As academics who have never set foot in the real world, they take other academics’ words at face value. And the academics of 1913 couldn’t figure it out either. They pointed out that a general European war would cause the world’s financial system to collapse; ergo there would be no war. Besides, they argued, even if Germany did go to war, she lacked the natural resources to sustain the fight. And finally, they claimed, the firepower of modern infantry is just too overwhelming — given their rates of fire, two regiments equipped with machine guns would wipe each other out in less than two minutes.
Credit where it’s due: The eggheads were right about all of that. The global financial system did collapse; Germany as constituted at the outbreak of war didn’t have the resources to keep fighting; and the initial skirmishes showed the overwhelming impact of massed firepower. But the eggheads never learned that people are people, and since people love fighting more than anything else in the world, solutions were quickly found.

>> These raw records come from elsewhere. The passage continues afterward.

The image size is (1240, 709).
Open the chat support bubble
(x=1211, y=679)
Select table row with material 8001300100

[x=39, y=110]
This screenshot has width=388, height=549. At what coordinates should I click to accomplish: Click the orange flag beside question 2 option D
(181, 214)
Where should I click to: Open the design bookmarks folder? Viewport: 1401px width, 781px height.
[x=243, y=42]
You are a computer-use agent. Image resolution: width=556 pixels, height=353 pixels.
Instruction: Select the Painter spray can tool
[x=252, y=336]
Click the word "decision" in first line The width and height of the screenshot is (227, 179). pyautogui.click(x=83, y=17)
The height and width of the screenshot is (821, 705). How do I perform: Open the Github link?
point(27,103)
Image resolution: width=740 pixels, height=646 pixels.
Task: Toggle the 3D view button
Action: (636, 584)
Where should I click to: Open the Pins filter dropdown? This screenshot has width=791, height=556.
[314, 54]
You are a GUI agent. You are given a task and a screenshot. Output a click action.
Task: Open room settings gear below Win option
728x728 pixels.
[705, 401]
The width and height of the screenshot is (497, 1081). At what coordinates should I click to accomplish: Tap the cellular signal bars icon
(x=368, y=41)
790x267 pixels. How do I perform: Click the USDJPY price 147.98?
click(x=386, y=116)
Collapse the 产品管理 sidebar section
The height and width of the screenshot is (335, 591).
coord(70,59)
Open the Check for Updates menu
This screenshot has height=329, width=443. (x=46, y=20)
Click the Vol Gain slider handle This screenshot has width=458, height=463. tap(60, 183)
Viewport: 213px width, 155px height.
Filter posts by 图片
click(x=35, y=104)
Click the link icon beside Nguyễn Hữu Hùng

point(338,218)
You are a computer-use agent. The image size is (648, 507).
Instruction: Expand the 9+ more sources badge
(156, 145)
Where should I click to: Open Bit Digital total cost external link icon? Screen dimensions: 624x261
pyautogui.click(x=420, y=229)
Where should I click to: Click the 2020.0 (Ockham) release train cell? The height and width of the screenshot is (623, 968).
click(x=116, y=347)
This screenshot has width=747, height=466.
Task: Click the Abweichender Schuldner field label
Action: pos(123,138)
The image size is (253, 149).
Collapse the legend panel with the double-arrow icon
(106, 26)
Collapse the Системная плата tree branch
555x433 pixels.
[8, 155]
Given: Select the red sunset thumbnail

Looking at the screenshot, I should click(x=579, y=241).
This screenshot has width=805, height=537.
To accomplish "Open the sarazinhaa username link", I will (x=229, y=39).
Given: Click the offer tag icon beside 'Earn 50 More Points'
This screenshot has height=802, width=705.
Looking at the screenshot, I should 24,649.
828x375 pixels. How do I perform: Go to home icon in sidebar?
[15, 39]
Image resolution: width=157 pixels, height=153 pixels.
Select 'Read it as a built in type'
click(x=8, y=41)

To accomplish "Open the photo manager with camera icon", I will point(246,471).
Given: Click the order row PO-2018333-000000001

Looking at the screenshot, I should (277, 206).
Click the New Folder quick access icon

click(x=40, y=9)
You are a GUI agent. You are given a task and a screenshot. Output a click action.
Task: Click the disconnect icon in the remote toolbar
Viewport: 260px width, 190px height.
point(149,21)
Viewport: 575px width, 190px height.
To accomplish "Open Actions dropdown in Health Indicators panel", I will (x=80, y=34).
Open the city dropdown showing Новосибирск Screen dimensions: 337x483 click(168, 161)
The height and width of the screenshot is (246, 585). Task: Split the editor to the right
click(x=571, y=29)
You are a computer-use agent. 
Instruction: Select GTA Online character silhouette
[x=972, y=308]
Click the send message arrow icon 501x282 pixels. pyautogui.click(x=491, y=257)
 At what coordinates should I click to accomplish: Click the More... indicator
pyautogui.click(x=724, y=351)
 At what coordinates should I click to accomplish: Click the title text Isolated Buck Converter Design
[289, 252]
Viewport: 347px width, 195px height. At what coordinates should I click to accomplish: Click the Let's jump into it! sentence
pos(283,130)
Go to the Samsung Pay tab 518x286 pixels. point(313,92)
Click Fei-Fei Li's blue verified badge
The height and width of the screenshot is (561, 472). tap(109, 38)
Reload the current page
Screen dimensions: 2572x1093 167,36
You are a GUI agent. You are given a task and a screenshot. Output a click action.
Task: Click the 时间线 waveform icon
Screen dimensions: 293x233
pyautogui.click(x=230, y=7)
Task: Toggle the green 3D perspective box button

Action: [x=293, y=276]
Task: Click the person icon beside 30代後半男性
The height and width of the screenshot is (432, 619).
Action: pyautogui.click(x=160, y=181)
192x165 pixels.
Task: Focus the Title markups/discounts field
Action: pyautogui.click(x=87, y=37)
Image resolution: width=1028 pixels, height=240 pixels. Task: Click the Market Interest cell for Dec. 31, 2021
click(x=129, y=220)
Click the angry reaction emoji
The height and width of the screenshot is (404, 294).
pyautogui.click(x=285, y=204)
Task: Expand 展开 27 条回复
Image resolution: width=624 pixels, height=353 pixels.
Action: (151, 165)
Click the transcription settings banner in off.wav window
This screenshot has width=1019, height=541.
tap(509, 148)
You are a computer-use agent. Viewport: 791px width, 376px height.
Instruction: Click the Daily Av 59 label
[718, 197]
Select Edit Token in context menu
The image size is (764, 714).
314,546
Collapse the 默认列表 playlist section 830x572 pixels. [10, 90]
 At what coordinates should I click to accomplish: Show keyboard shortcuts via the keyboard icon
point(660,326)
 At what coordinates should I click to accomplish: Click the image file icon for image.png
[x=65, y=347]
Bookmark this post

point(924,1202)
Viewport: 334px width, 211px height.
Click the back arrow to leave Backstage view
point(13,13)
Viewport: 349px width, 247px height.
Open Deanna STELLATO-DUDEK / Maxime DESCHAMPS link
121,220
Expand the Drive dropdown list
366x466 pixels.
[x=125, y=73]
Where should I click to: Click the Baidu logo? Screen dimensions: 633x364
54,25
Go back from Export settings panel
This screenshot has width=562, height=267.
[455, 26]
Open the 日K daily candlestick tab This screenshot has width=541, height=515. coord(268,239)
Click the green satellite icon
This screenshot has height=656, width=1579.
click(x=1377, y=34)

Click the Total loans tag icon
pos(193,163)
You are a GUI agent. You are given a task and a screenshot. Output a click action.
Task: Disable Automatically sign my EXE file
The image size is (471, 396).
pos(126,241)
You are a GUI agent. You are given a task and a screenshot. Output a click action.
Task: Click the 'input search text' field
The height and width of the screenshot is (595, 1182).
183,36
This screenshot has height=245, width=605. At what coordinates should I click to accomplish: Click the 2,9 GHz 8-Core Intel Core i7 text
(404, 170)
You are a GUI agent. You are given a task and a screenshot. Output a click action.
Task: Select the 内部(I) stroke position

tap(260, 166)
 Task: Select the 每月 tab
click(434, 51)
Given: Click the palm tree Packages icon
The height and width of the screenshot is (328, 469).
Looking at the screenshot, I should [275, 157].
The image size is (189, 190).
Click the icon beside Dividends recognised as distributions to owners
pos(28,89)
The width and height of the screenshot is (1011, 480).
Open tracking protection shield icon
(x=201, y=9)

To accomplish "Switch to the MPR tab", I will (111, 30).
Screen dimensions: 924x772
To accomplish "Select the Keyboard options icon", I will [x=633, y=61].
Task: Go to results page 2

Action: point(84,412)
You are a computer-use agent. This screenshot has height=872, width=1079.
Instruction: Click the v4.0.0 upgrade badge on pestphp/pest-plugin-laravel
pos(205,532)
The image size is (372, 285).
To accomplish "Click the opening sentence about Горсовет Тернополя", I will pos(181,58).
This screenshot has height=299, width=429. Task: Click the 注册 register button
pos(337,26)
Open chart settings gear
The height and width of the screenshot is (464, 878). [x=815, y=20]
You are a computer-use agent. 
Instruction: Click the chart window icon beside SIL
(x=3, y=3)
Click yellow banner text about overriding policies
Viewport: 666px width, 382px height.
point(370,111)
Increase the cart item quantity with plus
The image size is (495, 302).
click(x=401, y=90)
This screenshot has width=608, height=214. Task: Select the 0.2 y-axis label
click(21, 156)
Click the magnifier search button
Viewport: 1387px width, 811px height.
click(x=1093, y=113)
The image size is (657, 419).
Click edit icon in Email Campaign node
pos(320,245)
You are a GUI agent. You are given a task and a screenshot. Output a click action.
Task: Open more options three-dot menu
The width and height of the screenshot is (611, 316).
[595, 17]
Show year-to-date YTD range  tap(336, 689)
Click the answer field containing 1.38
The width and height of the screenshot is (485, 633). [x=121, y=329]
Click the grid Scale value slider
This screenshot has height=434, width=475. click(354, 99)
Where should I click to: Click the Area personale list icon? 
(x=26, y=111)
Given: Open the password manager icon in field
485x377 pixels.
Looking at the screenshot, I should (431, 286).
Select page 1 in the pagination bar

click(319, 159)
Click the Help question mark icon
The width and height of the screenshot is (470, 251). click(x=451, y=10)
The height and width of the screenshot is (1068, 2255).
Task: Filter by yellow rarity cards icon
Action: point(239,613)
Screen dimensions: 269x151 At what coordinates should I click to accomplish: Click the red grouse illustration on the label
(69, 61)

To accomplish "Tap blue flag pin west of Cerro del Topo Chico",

The United States, with its shiny new Federal Reserve system (created late 1913), was more than happy to step into the financial breach, just as American companies were more than happy to help Germany (and everyone else) with their armaments shortage. And Walther Rathenau happened, as my students would write, keeping the raw materials flowing to German industry. And faced with the overwhelming firepower of machine guns, soldiers ducked. Then they dug, and there’s your four years of bloody trench warfare.
Even the outbreak of the war, far from being a mystery, is painfully obvious if you know the first thing about the major players. In what historians call the Long 19th Century (1789-1914), it was taken for granted that a nation needed colonies to be a serious power. The reasoning behind this was never too sound, and by the turn of the 20th century various smart guys had figured out that on balance colonies were more trouble than they were worth, but pretty much by definition smart guys don’t hold on to the reins of power. Bismarck didn’t — the Berlin Conference was supposed to keep jingo knuckleheads like Wilhelm II from starting a war over a few acres of scrub jungle, but since Wilhelm II shared his class’s raging hardon for colonial expansion, all it ended up doing was sweeping Bismarck out of office. And as for Tsar Nicholas and his colonial adventures in the Balkans (and the Far East), one could write an entire book about that stupidity and still not cover all of it. Throw in England’s stuffed shirt of a king, and France’s legendary inability to maintain a stable government, and tragedy was inevitable.
In short, World War 1 was a massive, indescribably bloody dick-measuring contest between a few inbred yokels. To anyone who has met the Sons of Privilege*, or who is passingly familiar with the Peter Principle, this comes as no surprise. Hell, Lenin saw it, and a guy with his egg head further up his own ass you’ll never find.** All you have to do is look at the people, not the paper.
* they’re like the Sons of Anarchy, but effete and usually gay.
** though he basically just stole the idea from Hobson, who, though a goofy love-the-worlder, was actually a pretty smart guy.Severian, “1913”, Rotten Chestnuts, 2019-08-20.